Randolph McCoy kept sending bounty hunters after the Hatfields, never giving them a moment’s rest. “They had to sleep outside in the woods in case the cabin was attacked,” Hatfield said.
Finally, on a New Year’s Eve drunken rampage, a group of Hatfields went to McCoy’s house, determined to put an end to the feud by “cutting off the head of the snake,” Billy Hatfield said.
In a fit of rage, the Hatfield mob killed Randolph McCoy’s daughter, son and nearly beat his wife to death. McCoy himself got away as his cabin burned.
In the end, Devil Anse Hatfield, who reportedly said he “belonged to the church of the devil,” hence the name, became a born-again Christian after a persistent distant cousin, Dyke Garrett, succeeded in his decades-long crusade to get the elder Hatfield patriarch to change his ways. “He put away his Winchester and began carrying a bible,” Billy Hatfield says. “He was a changed man.” A Life Magazine a story caught up with Devil Anse Hatfield some years later, describing him as “respectable, rich, and religious.”

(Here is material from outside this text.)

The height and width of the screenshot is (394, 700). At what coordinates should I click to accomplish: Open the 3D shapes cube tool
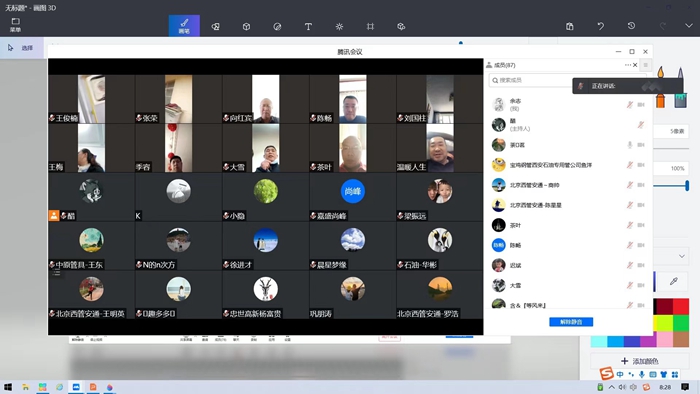(x=246, y=26)
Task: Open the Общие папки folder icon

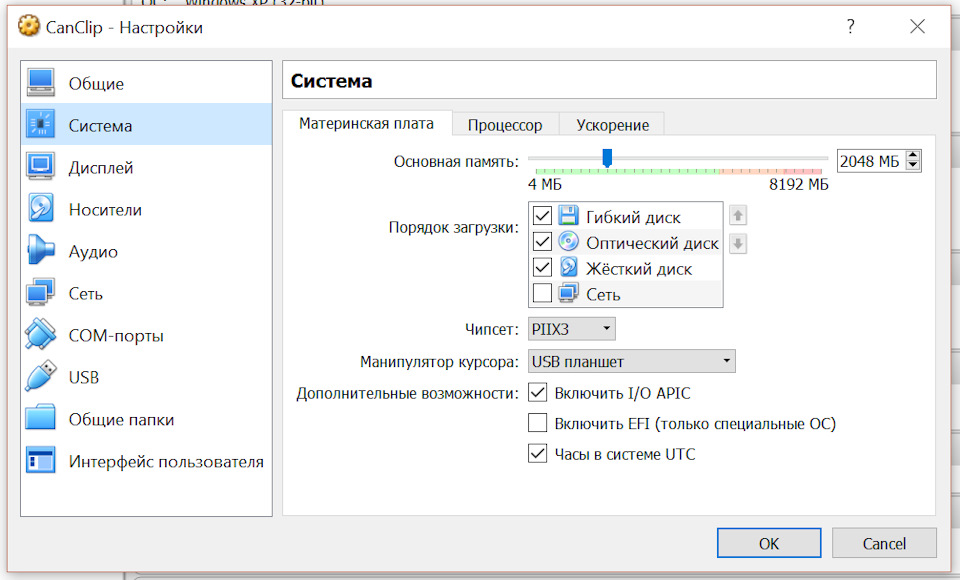Action: 40,418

His conversion changed the family tree and the trajectory of the Hatfield name. Later generations of Hatfields became senators, doctors, lawyers, and elected officials. “One of my cousins is now the mayor of a city, and another cousin is a senator in West Virginia.”
Randolph McCoy later remarried but lived out the rest of his life as a bitter old man who never forgave the Hatfields for what they had done. “No one wanted to be around him, because he was so bitter,” Hatfield said.
Today’s Hatfield and McCoy families are not only fully restored, they use their historic feud to attract tourism to the area and to spread a message of hope, reconciliation, and peace.
The Hatfields and McCoys began having reunions in 1999, playing each other in softball and having tug-of-wars over the river, along with carnivals and fireworks.
It’s brought together not only the living relatives of both families but thousands upon thousands of tourists who want to see the area and meet their descendants.
“We get along great,” Billy Hatfield says. “Some of my best friends are McCoys. I have them all over the country because of what we’ve done.”
Hatfield says he and Ron McCoy frequently travel and speak together about their history and their renewed relationship. “Today we share the gospel of Christ. We’re brothers in Christ. We tell them that. We help with reconciliation.”
The families even have a marathon, which is said to be one of the top five in the nation.
“I’m the president of the Hatfield McCoy’s Historical Society, we have Hatfields and McCoys, working together to develop our tourism to develop the make it more attractive to get the story out of where we are today.”